* STORED ROWS:
+-------+

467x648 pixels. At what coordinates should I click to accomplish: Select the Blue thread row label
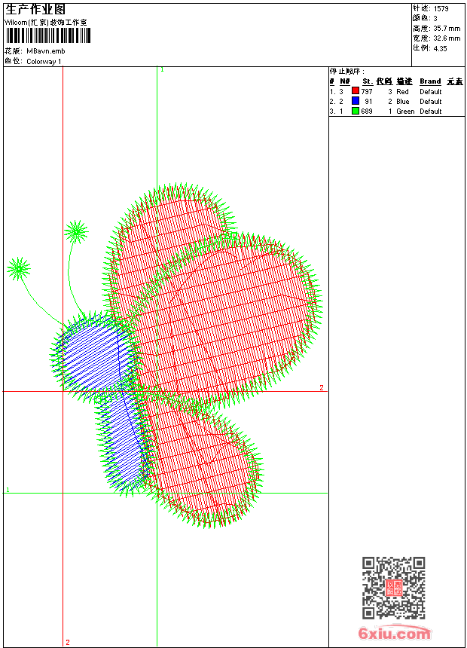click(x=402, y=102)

+-------+

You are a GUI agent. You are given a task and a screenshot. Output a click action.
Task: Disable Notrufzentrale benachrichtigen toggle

+-------+

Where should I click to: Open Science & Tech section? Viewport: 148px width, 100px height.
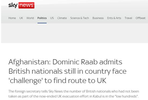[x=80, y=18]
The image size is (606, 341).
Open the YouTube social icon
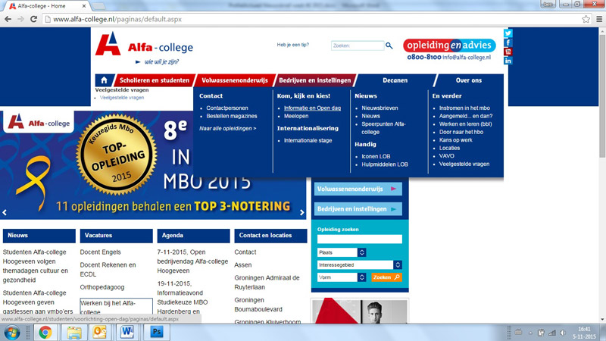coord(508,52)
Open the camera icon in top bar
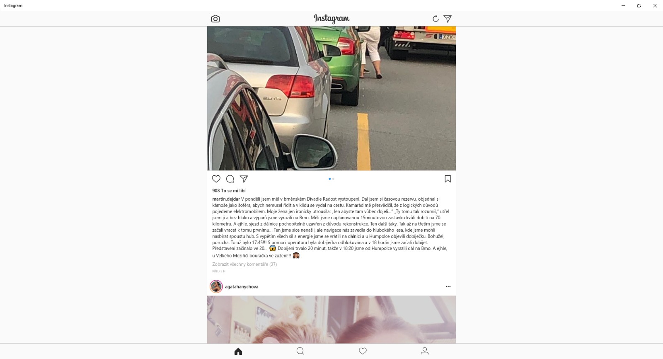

+-------+

* YOUR OBJECTIVE:
Please count the lines in the material above that contain the word "Open", and give only the number.

* SOLUTION FOR THIS EXERCISE:
3